- Texto de la página -
Acabada la guerra, como yo ya tenía acabada la carrera de maestro, solicité escuela interina y me la denegaron con falsas acusaciones políticas. Mi primo Diego, que había compartido celda en la cárcel con quien en ese momento era la primera autoridad de mi pueblo, Alcantarilla, acudió en mi ayuda y me acompañó para pedirle personalmente a dicha autoridad que desmintiera oficialmente el cargo que la comisión depuradora me imputaba falsamente. El Alcalde, el que ejercía de jefe de información local y algún otro de los que allí se hallaban, comentaron entre ellos que yo era el hijo de Jesús Costa (mi padre era un antiguo y muy honrado republicano) y no atreviéndose a denegárselo personalmente, le dijeron que se abriría una información y posteriormente se resolvería. Diego comprendió que allí había una mala voluntad y, sin ira, con esa sonrisa que siempre le caracterizó, dijo, dirigiéndose a los que evadían atender su petición: “En este mundo sólo hay buenas personas y malas personas y mi primo Luis es de los primeros”. Y salimos sin comentarios ni por su parte ni por la mía, ni los hicimos nunca. Para valorar esta actitud suya hay que tener en cuenta el contexto temporal en que sucedió.
Pasaron los años, cada uno entregado a su labor, con alguna comunicación epistolar, sin falta en Navidad. Cuando hablaba con algún sacerdote que podía verme, le rogaba que me saludara. Yo disfrutaba entonces oyendo lo que sobre él me contaban, su entrega total a su sacerdocio.
Más adelante, nuestros contactos personales fueron más frecuentes. Hablando con él podía comprobar su total entrega a su sacerdocio, su absoluta obediencia a su Obispo y al Santo Padre, sin la más mínima indecisión. En cierta ocasión le oí decir a unos sacerdotes que habían ido a visitarle con motivo de una de sus enfermedades y que hablaban sobre si había que vestir la sotana o el clergiman, y atajó con rotundidad: “Si el Papa me dice que tengo que vestirme de torero, pues me visto de torero y santas pascuas”.

- Objetivo de la tarea -
Transcriba el fragmento del texto sobre el primo Diego comenzando en "Pasaron los años, cada" y terminando en "a su sacerdocio.".

- Listado de datos -
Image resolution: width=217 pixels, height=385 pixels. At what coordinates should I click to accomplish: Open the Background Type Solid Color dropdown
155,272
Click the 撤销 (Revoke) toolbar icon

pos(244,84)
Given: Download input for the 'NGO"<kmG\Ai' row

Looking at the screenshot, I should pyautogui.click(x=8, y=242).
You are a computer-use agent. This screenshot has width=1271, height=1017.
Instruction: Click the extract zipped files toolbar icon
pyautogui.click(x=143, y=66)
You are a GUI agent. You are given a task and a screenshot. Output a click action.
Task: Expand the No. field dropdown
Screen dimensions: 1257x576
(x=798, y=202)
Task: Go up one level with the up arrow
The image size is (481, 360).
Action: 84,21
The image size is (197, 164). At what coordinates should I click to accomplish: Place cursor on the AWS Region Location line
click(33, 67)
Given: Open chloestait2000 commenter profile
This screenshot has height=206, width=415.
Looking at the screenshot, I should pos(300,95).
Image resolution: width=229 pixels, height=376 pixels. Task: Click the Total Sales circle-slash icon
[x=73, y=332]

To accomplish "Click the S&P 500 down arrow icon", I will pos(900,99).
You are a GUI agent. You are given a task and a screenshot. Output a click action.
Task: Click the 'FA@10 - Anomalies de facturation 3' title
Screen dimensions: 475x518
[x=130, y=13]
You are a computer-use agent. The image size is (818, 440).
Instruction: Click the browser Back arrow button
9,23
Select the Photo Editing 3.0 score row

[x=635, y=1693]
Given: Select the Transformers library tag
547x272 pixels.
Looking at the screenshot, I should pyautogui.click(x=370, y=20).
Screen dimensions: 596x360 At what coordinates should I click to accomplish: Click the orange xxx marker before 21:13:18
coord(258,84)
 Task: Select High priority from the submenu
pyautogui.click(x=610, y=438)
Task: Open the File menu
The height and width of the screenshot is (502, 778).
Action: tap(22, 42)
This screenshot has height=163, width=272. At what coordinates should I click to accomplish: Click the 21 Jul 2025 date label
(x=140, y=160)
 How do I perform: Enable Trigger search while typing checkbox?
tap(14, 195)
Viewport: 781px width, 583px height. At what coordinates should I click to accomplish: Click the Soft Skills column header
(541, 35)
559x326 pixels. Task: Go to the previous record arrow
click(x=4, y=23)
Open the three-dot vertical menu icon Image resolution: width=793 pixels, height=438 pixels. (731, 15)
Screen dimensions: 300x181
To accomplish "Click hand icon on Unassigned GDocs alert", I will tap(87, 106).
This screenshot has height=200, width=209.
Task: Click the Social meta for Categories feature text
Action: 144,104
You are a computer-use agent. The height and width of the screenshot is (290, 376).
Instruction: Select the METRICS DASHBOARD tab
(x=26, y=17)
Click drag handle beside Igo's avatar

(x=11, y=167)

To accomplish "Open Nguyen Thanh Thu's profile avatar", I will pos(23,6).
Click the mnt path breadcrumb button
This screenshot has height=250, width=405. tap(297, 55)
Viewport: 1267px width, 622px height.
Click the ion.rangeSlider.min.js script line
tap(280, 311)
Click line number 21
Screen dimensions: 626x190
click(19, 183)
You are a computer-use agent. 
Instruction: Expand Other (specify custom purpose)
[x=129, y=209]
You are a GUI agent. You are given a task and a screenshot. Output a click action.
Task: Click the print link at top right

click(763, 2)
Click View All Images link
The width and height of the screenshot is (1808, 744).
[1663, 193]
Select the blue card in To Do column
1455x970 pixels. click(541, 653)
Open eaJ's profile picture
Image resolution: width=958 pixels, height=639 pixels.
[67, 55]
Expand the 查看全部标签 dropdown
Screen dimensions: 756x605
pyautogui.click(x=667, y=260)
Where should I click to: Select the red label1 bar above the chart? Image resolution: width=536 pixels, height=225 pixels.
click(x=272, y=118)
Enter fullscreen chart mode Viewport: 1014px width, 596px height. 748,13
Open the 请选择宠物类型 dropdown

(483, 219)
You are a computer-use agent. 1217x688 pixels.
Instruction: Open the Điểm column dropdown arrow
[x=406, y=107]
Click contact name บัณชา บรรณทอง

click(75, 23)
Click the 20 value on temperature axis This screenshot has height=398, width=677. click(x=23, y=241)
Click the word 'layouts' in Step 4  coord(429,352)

- Solución del ejercicio -
Pasaron los años, cada uno entregado a su labor, con alguna comunicación epistolar, sin falta en Navidad. Cuando hablaba con algún sacerdote que podía verme, le rogaba que me saludara. Yo disfrutaba entonces oyendo lo que sobre él me contaban, su entrega total a su sacerdocio.